Hers is a peculiar brand of homemade, organic avant-garde, not excluding the mundane and intimate, everyday self from her art, but elevating it and using it as a portal, making the subconscious and the abstract approachable. It allows for the recipients to claim that inner space for themselves too, unearthing primal memories, like one’s first remembered dream. Atkinson, like the benevolent gatekeeper between the outer and inner, invites us on a journey through the maze of the inner ear to freely peak into the mysterious laboratory of the mind. The striking sound imagery of the wordless “Monstera Delicosa“, full of horror and suspense, sounds like a heavy creaking door opening into what is unknown, but not unknowable. Atkinson’s linguistic shamanism, simultaneously personal and impersonal, reaches the abstract, the pre-lingual, the mystical not by denying the language, but by using it as a transcendent tool.
An attempt to translate house music into domestic (s)pace,“Adaptation Assez Facile“ sounds like a heavily deconstructed echo of Mathew Herbert’s idea of joining micro-house vibes with domestic sounds (Around The House), crafted from cut-ups of minimal beats alongside readings of a house plant manual and a novel in progress.
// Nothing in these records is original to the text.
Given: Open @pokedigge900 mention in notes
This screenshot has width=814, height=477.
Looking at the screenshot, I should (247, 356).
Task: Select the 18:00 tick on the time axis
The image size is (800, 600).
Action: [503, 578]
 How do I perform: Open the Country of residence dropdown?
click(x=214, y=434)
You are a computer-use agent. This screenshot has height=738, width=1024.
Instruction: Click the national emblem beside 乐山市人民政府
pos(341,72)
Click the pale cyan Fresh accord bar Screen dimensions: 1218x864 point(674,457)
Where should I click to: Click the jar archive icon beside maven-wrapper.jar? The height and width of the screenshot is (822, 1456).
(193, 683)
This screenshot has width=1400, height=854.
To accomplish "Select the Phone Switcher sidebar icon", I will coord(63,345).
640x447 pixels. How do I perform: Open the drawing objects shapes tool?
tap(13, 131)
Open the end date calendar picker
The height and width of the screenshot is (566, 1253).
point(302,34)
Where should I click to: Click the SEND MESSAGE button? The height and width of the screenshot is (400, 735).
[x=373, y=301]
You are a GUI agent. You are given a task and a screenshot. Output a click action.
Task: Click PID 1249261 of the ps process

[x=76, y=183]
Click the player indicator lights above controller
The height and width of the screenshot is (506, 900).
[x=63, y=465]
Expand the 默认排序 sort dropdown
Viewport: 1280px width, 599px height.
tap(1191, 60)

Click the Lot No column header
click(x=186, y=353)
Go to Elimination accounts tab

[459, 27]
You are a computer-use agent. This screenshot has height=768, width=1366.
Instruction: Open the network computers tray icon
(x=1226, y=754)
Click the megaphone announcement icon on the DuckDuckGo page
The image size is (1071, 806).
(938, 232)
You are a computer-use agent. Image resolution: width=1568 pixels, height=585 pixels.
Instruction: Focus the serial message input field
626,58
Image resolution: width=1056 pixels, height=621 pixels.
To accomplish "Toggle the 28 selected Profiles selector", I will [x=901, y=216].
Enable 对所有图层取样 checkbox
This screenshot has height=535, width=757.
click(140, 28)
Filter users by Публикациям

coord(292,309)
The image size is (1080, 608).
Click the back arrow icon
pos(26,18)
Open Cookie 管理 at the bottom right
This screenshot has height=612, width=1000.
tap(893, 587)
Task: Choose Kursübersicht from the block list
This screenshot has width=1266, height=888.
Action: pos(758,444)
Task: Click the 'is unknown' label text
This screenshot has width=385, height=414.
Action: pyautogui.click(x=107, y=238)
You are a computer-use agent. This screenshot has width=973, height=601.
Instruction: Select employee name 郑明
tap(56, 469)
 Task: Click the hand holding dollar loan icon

The shape of the letter A is a conceptual frame for the 10-minute sonic pyramid “A House, A dance, A Poem“, signaling the beginning of a new life cycle: the first letter of the Roman alphabet, A-form house, built of spoken words denoting house parts. The yoga asana of the triangle is featured on the cover as symbolizing the feminine sex. The hushed delivery of her intimate, multi-layered spoken word is almost symptomatic of a deeply ingrained habit to hide our multi-dimensional inner worlds under a facade of utilitarian life. The narrator desires a receptive ear, like that of a lover, in which to whisper secret, sweet somethings, but knows that secrets are no longer allowed to remain hidden. Jenny Hval proclaimed, “Apocallypse, girl!”, and if we take apocalypse in the sense of being simply a revelation of the hidden, “A as apocalypse” in Atkinson’s triangular concept could be read as the imperative for women no longer remaining a hidden sex, to truly mark for a new beginning.
The atmosphere of reflective anticipation is the main sonic theme, with the last track “No Fear But Anticipation“ serving as a manifesto. As she recites: “The most important element for desire is positive anticipation“, her masterful use of silence crafts this delicate soundscape of desire through a reflective lens. Its other side, anxiety, always looms in the background as a poignant reminder of the inevitable loss. We cannot preserve the fleeting stream of feelings and impressions, and all we are left with are ghostly echoes that loop and shapeshift in our minds until they vanish. As the river of life flows, the mind’s struggle to admit defeat to time gives birth to musical meditation on the ephemeral, from a removed focal point. Her intermediary, acute, almost synaesthetic perception fixates the fleeting moment and self in the state of fluxus. Reflection is the afterlife of feelings, and a way to transform mere existence into experience, a readymade object into a work of art: as the philosopher of art Arthur C. Danto called it, the transfiguration of the commonplace. The last, self-conscious phase in Western art signals self-negation through conceptualization and reduction to philosophical statement. Atkinson, in the manner of a hauntologist, explores that negative space and what lies beyond: a ghostly shell, an echo of art’s afterlife, but also a seed of a new beginning by returning into language, into the body, not completely erasing, but loosening the art’s boundary with life, letting one inform the other freely. (Danijela Bočev)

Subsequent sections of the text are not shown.